Del ocio al arte

Carlos Contreras tiene 53 años, vive en la delegación de Santa Martha Acatitla en Iztapalapa, trabaja en una institución educativa de vigilante, su jornada de trabajo dura 12 horas diarias y en sus ratos libres elabora figura como carros, alebrijes y flores a partir de latas de refresco.

Su don empezó en su adolescencia ya que el menciona, su padre reciclaba el aluminio y el comenzó a cortarlo para crear diversas figuras. Su creatividad ha sido tan grande que llego a más de 500 piezas de aluminio entre ellas muñecos transformables de 2 metros de altura. Algunas piezas están pulidas para acabar con los restos de color y algunas otras contemplan la tinta y la marca con la que fue utilizada.
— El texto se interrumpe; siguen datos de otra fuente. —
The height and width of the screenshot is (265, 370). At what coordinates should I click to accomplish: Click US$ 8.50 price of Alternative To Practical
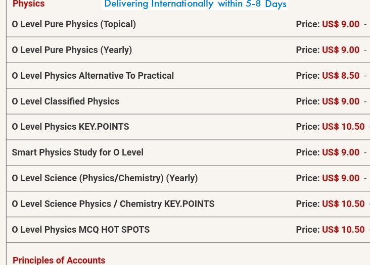pyautogui.click(x=341, y=76)
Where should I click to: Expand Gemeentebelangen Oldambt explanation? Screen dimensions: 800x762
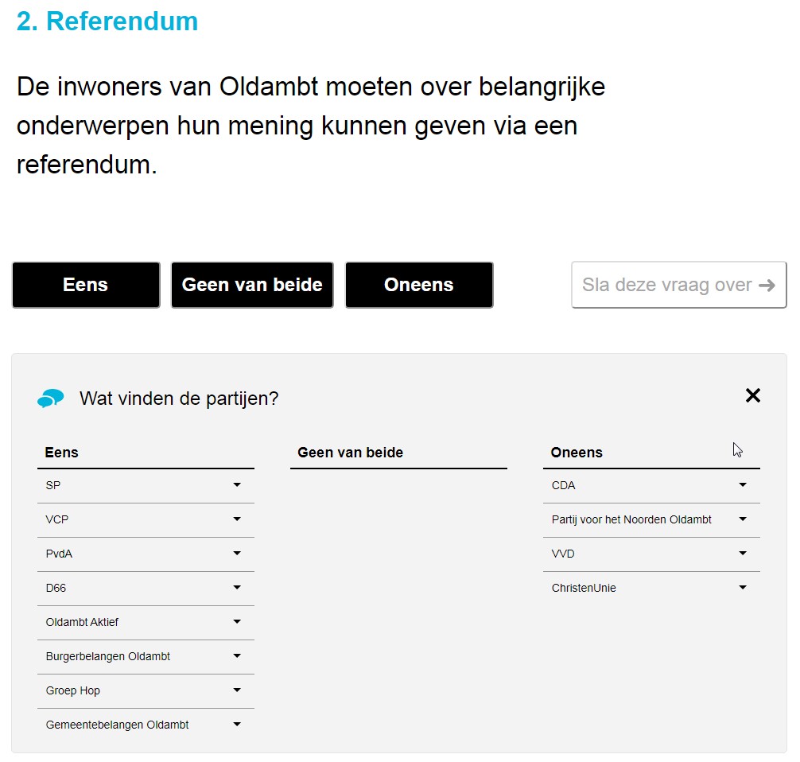point(146,725)
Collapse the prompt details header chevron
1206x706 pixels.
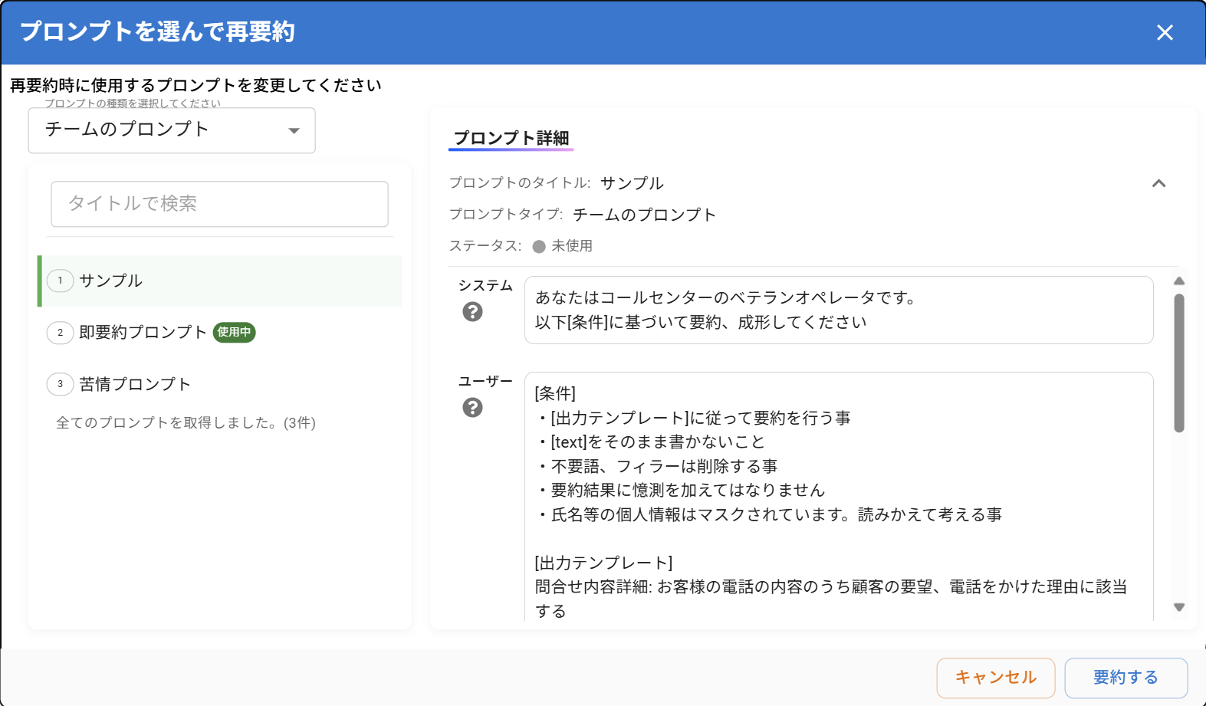point(1158,183)
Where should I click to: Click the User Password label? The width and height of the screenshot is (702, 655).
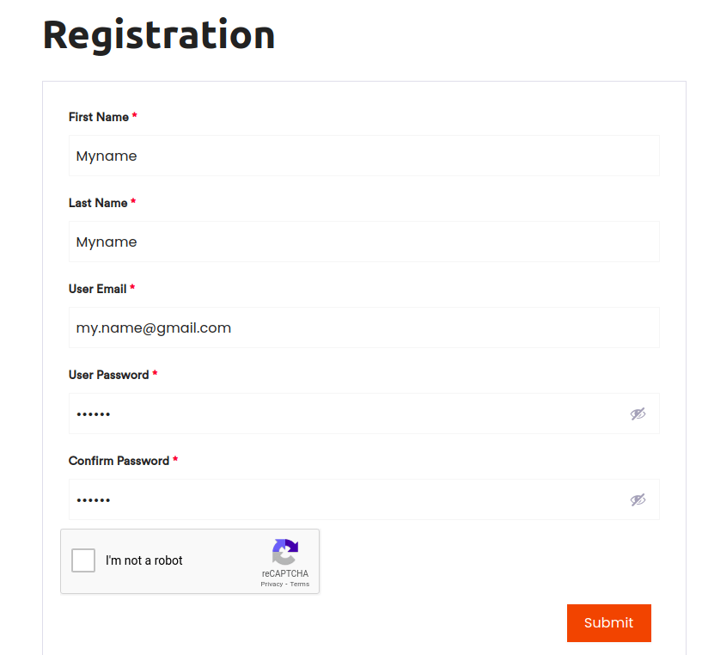tap(108, 375)
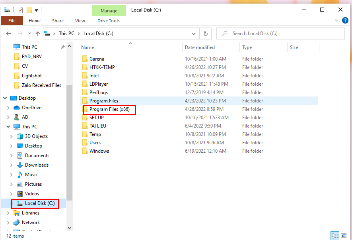Click the Back navigation arrow

coord(8,33)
Las flores son las piezas más solicitadas ya que algunas de estas están pintadas y representan un arte de creatividad. Para Carlos llegar a este museo fue una meta que nunca imagino “yo simplemente hacia piezas sin ninguna intención de arte sólo me gustaba crear nuevas formas” “las primeras flores que llegué a crear no las vendía las regalaba a mis cuates porque nunca lo vi como negocio”

Ahora su colección de 307 figuras está expuesta en el museo de artes y oficios de la cuidad, gracias a la colaboración de la inmobiliaria de Tu casa express y de Fernanda González, docente tallerista del museo quien descubrió el talento de Carlos y llevo el proceso para su exposición al museo.

Carlos ahora estará dando un curso sobre la fabricación de estas piezas en distintos centros culturalesy ennuestro centro recreativo, consiguió un autofinanciamiento y pronto espera poner su propio centro de arte con materiales reciclables con la intención de que mas gente pueda elaborar estas piezas y puedan sacar de ello un ingreso extra se “Hay muchos materiales que se pueden aprovechar como el pet y la tela” “hay mucho de donde sacara provecho para convertir en arte”

Carlos ve en una aportación en su comunidad con este taller ya que aleja a los adolescentes de los vicios y la delincuencia que según en el en su colonia abunda por falta de actividades recreativas.